Submitting Array Job with -t vs -J

I’m writing a job array script and have noticed there seems to be two ways to submit an array job:

#PBS -t <first_index-last_index>%number_of_active_jobs
or
#PBS -J <first_index-last_index>:index_step

In my case I’m wanting to have 10 subjobs running at the same time. I’m hoping I don’t need to setup some form of MPI to run the subjobs at the same time. I have openpbs 20.0.1 built and configured in some VM’s currently for testing. The documentation suggests -J, however -t seems to be more appropriate for my case.

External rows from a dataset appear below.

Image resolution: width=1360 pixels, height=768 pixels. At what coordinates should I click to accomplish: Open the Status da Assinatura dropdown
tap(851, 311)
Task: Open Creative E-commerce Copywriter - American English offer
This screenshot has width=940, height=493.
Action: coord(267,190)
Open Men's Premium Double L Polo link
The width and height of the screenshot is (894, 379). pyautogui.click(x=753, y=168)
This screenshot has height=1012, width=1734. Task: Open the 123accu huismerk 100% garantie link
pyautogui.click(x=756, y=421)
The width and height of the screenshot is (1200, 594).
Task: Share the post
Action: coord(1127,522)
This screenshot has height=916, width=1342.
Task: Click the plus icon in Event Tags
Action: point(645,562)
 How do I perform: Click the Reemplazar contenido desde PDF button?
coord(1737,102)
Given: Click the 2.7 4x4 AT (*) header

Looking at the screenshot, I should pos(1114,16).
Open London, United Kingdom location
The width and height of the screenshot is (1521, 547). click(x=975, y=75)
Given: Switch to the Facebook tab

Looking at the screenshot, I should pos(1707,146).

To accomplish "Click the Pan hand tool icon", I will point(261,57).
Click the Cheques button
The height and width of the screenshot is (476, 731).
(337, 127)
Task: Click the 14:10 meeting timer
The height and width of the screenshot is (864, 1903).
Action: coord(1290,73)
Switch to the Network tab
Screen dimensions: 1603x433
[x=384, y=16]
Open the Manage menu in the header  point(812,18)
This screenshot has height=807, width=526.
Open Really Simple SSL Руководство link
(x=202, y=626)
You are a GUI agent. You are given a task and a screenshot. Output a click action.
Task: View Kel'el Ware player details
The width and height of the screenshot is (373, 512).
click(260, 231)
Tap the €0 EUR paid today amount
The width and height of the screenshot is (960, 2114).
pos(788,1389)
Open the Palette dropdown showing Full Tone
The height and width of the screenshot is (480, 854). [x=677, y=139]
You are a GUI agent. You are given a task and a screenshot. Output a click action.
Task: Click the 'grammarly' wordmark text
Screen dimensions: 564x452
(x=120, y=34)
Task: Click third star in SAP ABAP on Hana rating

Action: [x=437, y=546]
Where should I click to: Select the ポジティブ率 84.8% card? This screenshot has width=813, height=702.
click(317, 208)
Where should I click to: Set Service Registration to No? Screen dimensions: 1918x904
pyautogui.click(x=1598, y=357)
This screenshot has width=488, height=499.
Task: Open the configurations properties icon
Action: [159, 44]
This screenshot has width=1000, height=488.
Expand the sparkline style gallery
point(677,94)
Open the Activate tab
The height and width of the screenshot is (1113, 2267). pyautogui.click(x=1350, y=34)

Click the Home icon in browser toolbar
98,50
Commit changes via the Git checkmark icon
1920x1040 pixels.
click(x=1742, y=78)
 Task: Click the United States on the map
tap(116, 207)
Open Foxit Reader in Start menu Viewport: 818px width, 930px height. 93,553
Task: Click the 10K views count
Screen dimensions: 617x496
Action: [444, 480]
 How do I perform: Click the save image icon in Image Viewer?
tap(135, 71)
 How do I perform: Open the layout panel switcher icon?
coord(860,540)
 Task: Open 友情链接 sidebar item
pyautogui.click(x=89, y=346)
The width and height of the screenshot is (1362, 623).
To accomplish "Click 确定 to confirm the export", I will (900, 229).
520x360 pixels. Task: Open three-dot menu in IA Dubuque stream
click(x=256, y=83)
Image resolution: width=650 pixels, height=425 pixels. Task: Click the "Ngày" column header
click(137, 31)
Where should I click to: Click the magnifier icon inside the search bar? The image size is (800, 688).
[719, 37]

Can I use #PBS -t to do this?

This is the correct one to use. #PBS -J or qsub -J 1-10

the correct documentation is at this link: https://www.altair.com/pdfs/pbsworks/PBSAdminGuide2020.1.pdf

Job arrays are used for embarrassingly parallel jobs. The job (subjobs) which are not dependent on each other and sometimes run for less than a couple of minutes or sometimes even seconds in some cases.
Example: monte carlo simulations, rendering of movie frames, SIMD (single instruction/application but multiple data) applications etc

qsub -J 1-10 – /bin/sleep 10 # 10 subjobs are created
qsub -J 1-10:2 – /bin/sleep 10 # odd number/indexed of subjobs are created
qsub -J 2-10:2 – /bin/sleep 10 # even number/indexed of subjobs are created

Sample script:
#!/bin/sh
#PBS -N my10subjobs
#PBS -J 1-10
echo "My job indexes " $PBS_ARRAY_INDEX
/path/to/montecarlosimulationbinary -i /project/cases/scriptlet_$PBS_ARRAY_INDEX

$qsub my10subjobs.sh

Hope this helps

Thanks. I’ve seen some examples like what you showed.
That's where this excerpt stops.